Comentário semanal do eurodeputado Nuno Melo aos microfones da Rádio Campanário (c/som)

Revista de Imprensa 30 Jan. 2020

O eurodeputado Nuno Melo, eleito pelo CDS-PP, no seu comentário desta quinta-feira, dia 30 de janeiro, abordou aos microfones da Rádio Campanário o BREXIT, o resultado do congresso do CDS-PP e toda a polémica em torno da proposta do Livre e consequente resposta de André Ventura.

Naquilo que respeita ao BREXIT, o eurodeputado refere que “inicia-se agora um período de negociações que vai decorrer até ao final do ano, onde será decidido o envelope financeiro a pagar pelo Reino Unido”. Para Nuno Melo “existem muitas questões sensíveis por resolver, este dossier está longe de estar encerrado”.

Convidado pela RC a abordar os resultados do congresso do CDS-PP, Nuno Melo começa por referir que “o Francisco ganhou com toda a justiça foi a votos e foi o mais votado”, acrescentando que “apoiei o João Almeida por uma razão muito pragmática, que passa pelo facto de eu ver vantagens em que o presidente do partido possa ser deputado, no entanto reconheço qualidades ao Francisco”.

Para o eurodeputado “Francisco quererá ter uma nova visão do partido, uma visão doutrinária mais firme, mas ao mesmo tempo mais apelativo”.

Nuno Melo explicou as suas declarações onde referia que era preciso ter cuidado com as palmadinhas nas costas, referindo que “o Francisco ganhou com toda a justiça, levou um conjunto de pessoas que estiveram com ele desde o primeiro momento, no entanto existiu uma ou outra pessoa que disse durante algum tempo que o Francisco não tinha qualidades ou condições para liderar o partido, mas assim que contaram os votos apressaram-se a dar os primeiros abraços”.

Para o eurodeputado “é preciso muito cuidado com aqueles que na primeira oportunidade viram a casaca”.

Sobre o voto de condenação proposto pelo PS a André Ventura, depois das declarações sobre Joacine Katar Moreira, o eurodeputado refere que “eu não vi uma posição idêntica dos deputados do PS, relativamente a uma autarca socialista que propôs a repatriação dos brasileiros que votaram no Bolsonaro”.

Para Nuno Melo “a proposta da Joacine e do Livre é absolutamente estúpida e disparatada, se assim fosse tínhamos de ver a uma escala global todos os bens de países que estão noutros países”.

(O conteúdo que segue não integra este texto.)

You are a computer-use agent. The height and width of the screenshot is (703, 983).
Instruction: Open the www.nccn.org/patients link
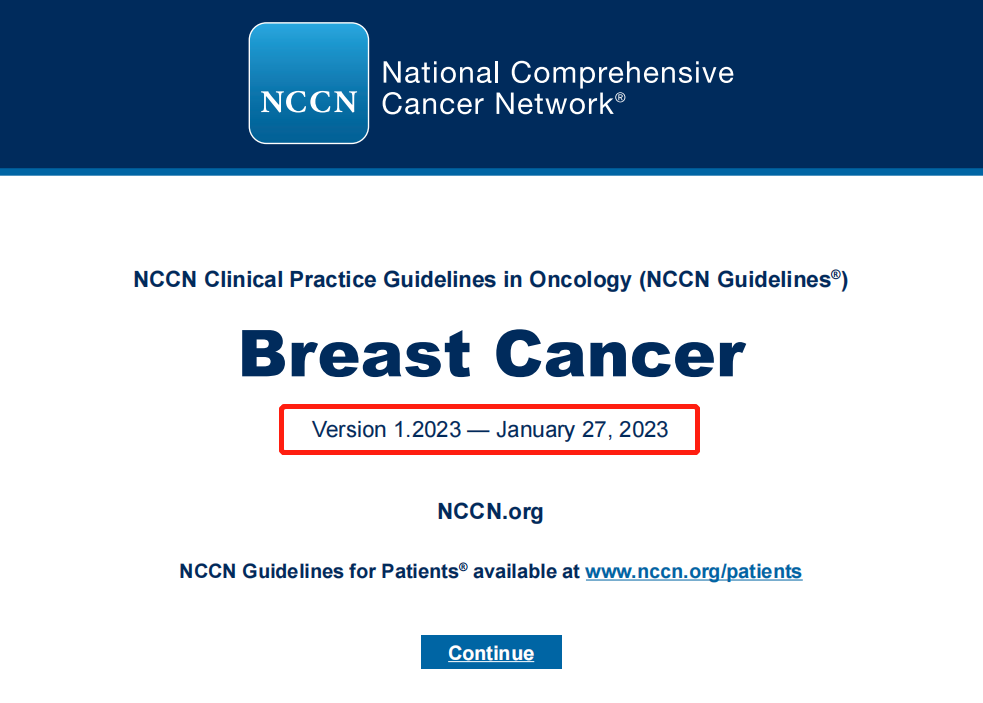(693, 572)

O eurodeputado frisa que “não vi o Livre reclamar pelo património português que foi levado pelos franceses durante as invasões napoleónicas”, ou “reclamar as compensações para aqueles que nasceram em Angola e Moçambique, que nunca conheceram outro território, mas pela simples circunstância de serem brancos foram espoliados de tudo o que lhes pertencia”.

Sobre o tema racismo, Nuno Melo considera que “a extrema esquerda esgotou as propostas, então tenta arranjar uma agenda fraturante para estar na ordem do dia”, lembrando que “se pensarmos um pouco, encontramos racistas em todos os países do mundo, desde logo em África também existem”.

Para o eurodeputado “Portugal não é racista, somos um povo acolhedor, o nosso Primeiro Ministro não é propriamente caucasiano, o nosso Presidente da República tem origens africanas”.